Epístola (Gl.4,22-31) - “Porque está escrito que Abraão teve dois filhos, um da escrava e outro da livre. Todavia o que era da escrava nasceu segundo a carne, mas, o que era da livre, por promessa. O que se entende por alegoria: porque estes são os dois concertos: um, do monte Sinai, gerando filhos para a servidão, que é Agar. Ora, esta Agar é Sinai, um monte da Arábia, que corresponde à Jerusalém que agora existe, pois é escrava com seus filhos. Mas a Jerusalém que é de cima é livre; a qual é mãe de todos nós. Porque está escrito: Alegra-te, estéril, que não dás à luz: esforça-te e clama, tu que não estás de parto; porque os filhos da solitária são mais do que os da que tem marido.
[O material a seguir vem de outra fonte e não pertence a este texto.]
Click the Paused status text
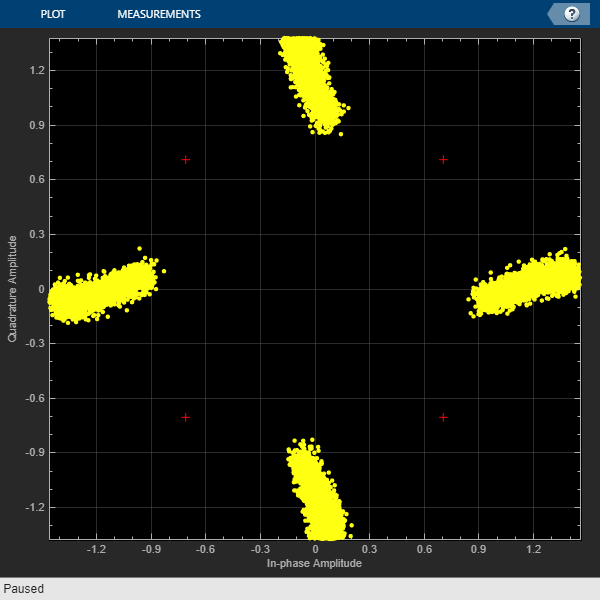The width and height of the screenshot is (600, 600). (x=24, y=589)
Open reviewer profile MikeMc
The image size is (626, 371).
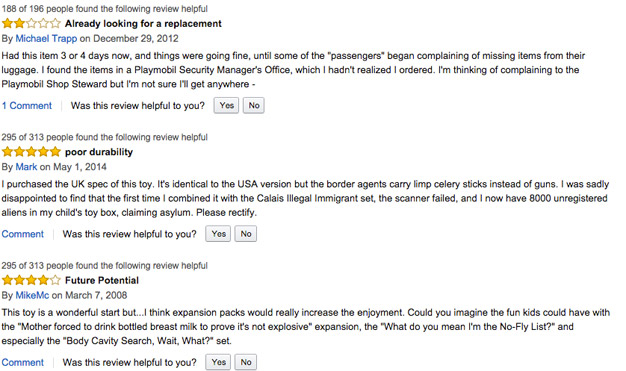(32, 296)
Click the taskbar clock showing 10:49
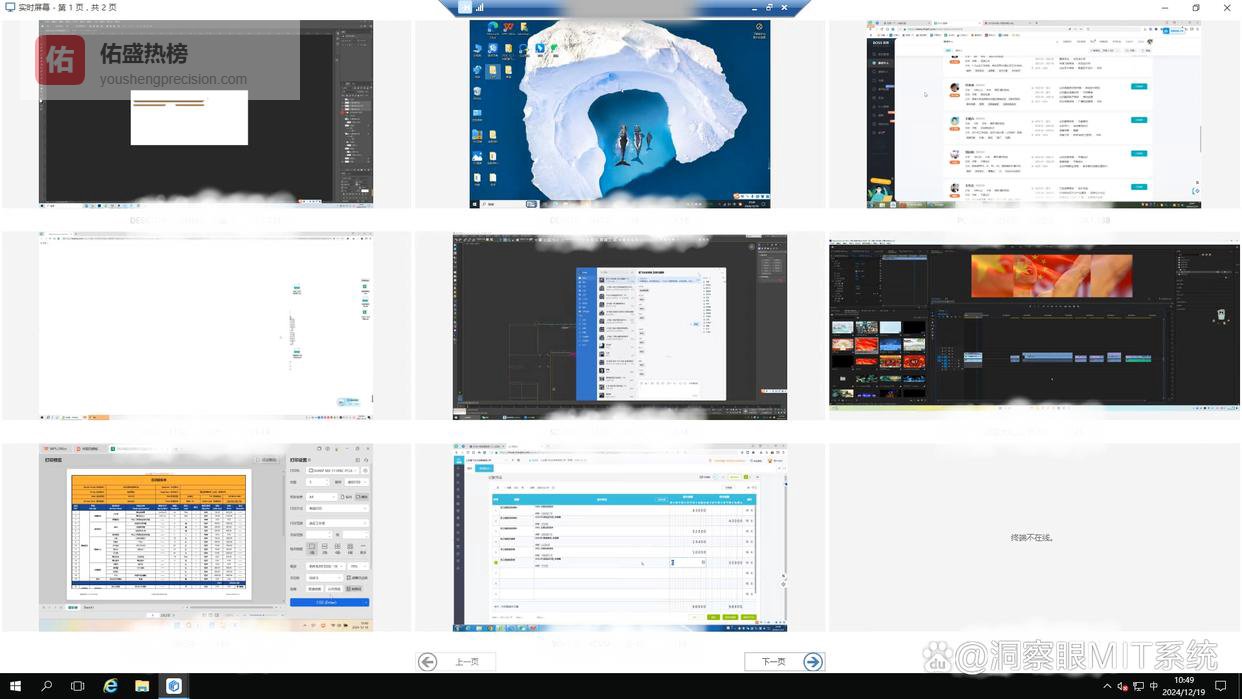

Mas nós, irmãos, somos filhos da promessa como Isaac. Mas, como então aquele que era gerado segundo a carne perseguia o que era segundo o Espírito, assim é também agora. Mas que diz a Escritura? Lança fora a escrava e seu filho, porque de modo algum o filho da escrava herdará com o filho da livre. De maneira que, irmãos, somos filhos não da escrava, mas da livre.

Evangelho (Jo. 6, 1-5) - “ Depois disto partiu Jesus para a outra banda do mar da Galileia, que é o Tiberíades. E grande multidão o seguia; porque via os sinais que operava sobre os enfermos. E Jesus subiu ao monte, e assentou-se ali com os seus discípulos. E a Páscoa, a festa dos judeus estava próxima. Então Jesus, levantando os olhos, e vendo que uma grande multidão vinha ter com ele, disse a Filipe: Onde compraremos pão, para estes comerem? Mas dizia isto para o experimentar; porque ele bem sabia o que havia de fazer”.
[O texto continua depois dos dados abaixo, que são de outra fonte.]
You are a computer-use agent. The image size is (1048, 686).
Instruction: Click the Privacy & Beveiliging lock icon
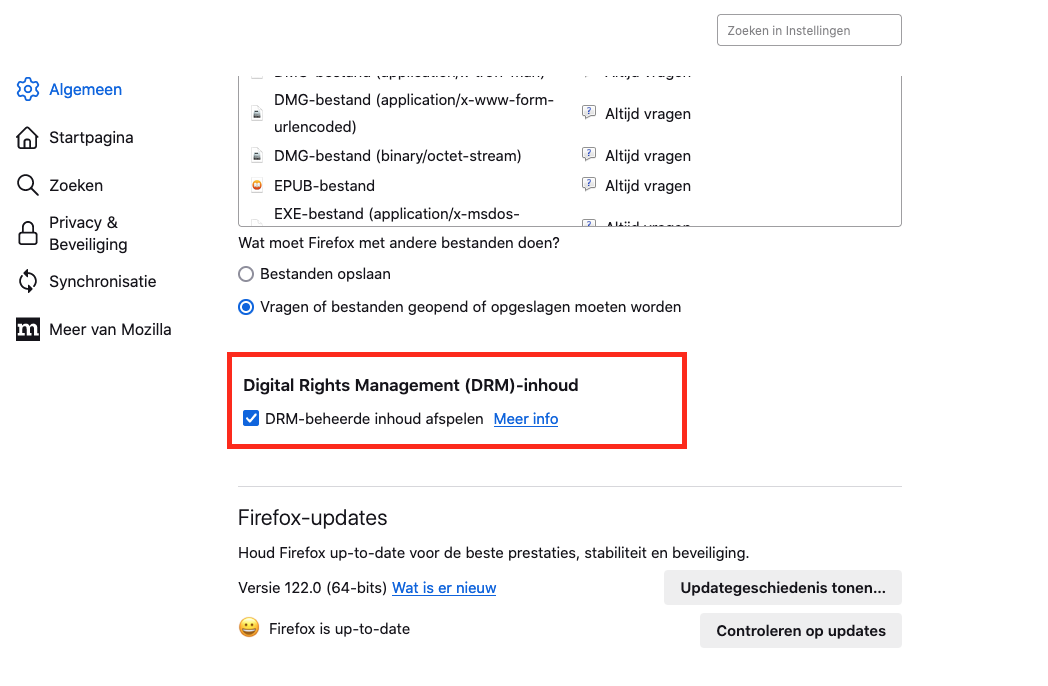[28, 233]
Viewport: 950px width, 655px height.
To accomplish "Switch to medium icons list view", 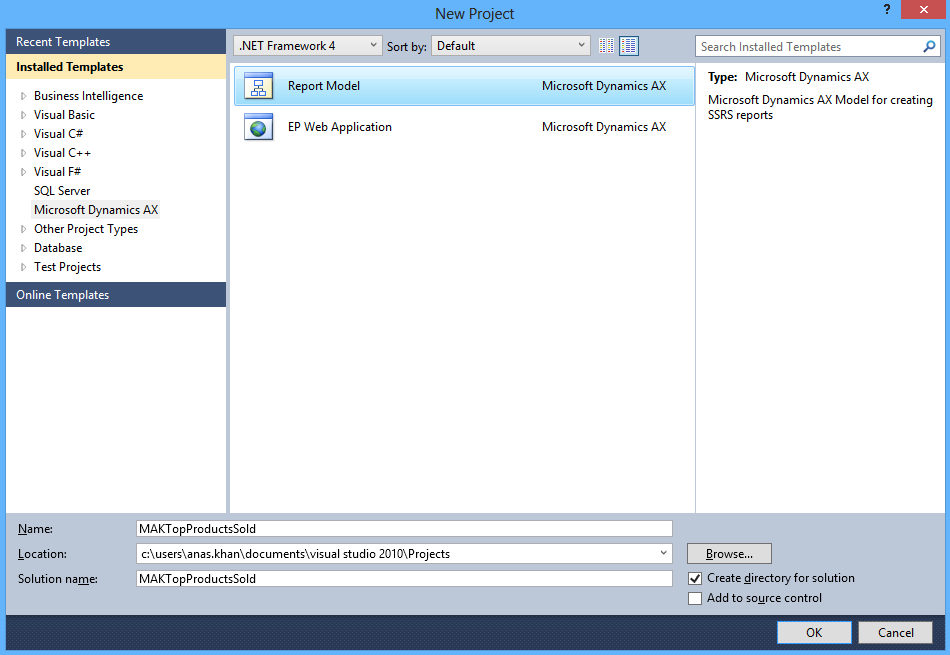I will pos(629,46).
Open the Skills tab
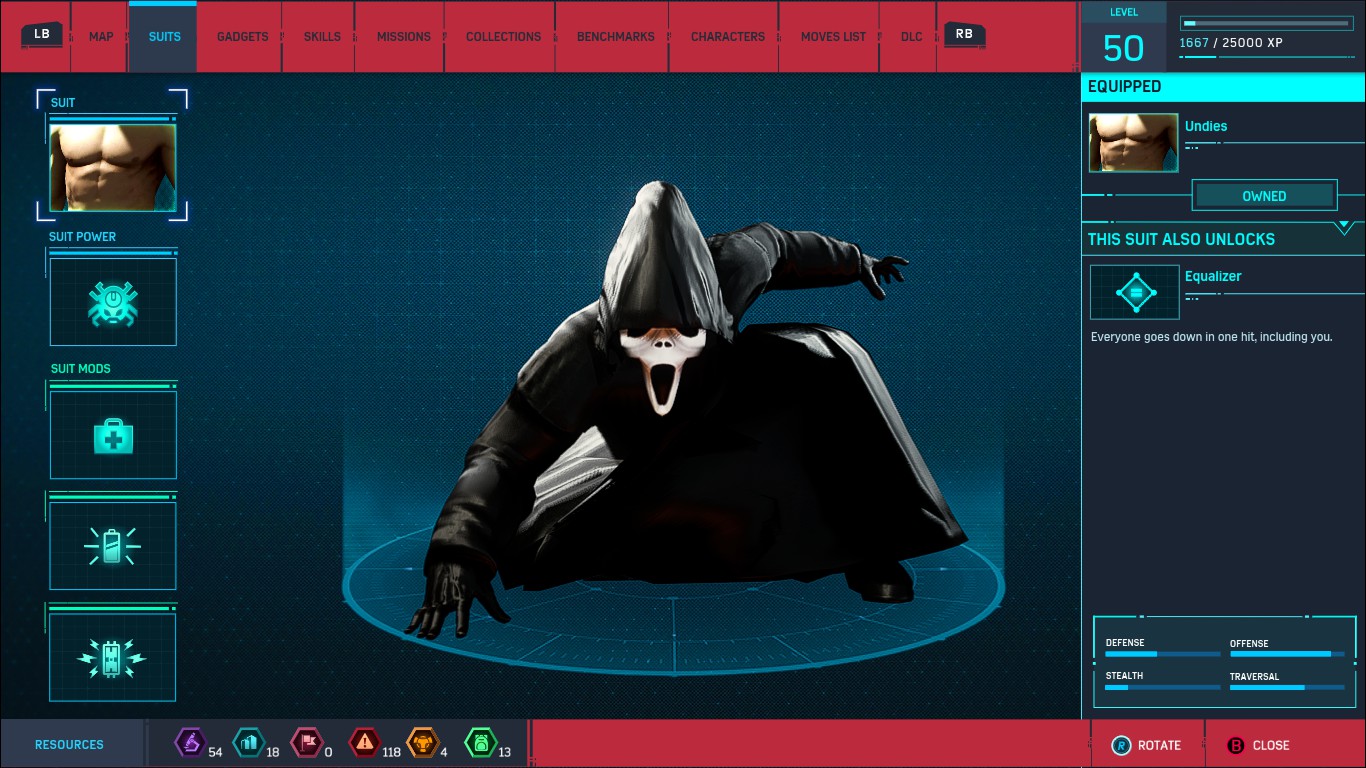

O grande, santo e Apóstolo Paulo, em sua Epístola precitada, faz comparação entre a lei do Sinai e a Lei da Graça de Nosso Senhor Jesus Cristo, entre a escrava e a liberdade. Diz-nos Paulo: “Aquele que está sujeito à Lei é escravo, filho de uma escrava; aquele que vive na Graça de Nosso Senhor Jesus Cristo, é livre, filho de uma mulher livre”. Desta forma é posto perante nós o problema da liberdade.
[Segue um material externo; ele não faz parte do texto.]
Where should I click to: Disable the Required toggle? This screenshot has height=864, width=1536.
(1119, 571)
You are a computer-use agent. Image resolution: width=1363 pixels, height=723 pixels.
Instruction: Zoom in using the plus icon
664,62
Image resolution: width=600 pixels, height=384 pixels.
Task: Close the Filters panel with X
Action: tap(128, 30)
Paulo ensina-nos que o centro da nossa redenção é a libertação e que, se o nosso comportamento não for o de homens livres, nós não somos, realmente discípulos de Cristo e continuamos ainda sob o jugo da lei – filhos da escravidão!

Mas que liberdade é esta de que fala Paulo?

Parece-me ouvir, ao longe o seguinte diálogo: “liberdade democrática, liberdade de opinião, liberdade de consciência?” Estas liberdades tão “queridas” de tantos e tão apregoadas e cantadas desde o fim do século XIX, onde nos levaram elas senão a um caos terrificante? O pensamento (os filosóficos, os sócio-economistas, etc.) afastou-se do pensamento tradicional e verídico, cada um puxando a seu bel prazer a manta da liberdade, construindo, destarte, uma sociedade dessacralizada, disforme, acéfala. Os fazedores das novas ideologias, glosando todos o tema da “liberdade” nada mais conseguiram do que engendrar o egoísmo, o individualismo, a falta de consciência de unidade do mundo. E chegamos a acreditar que estas “liberdades”, portadoras de desordem, nada mais são em si mesmas do que uma utopia.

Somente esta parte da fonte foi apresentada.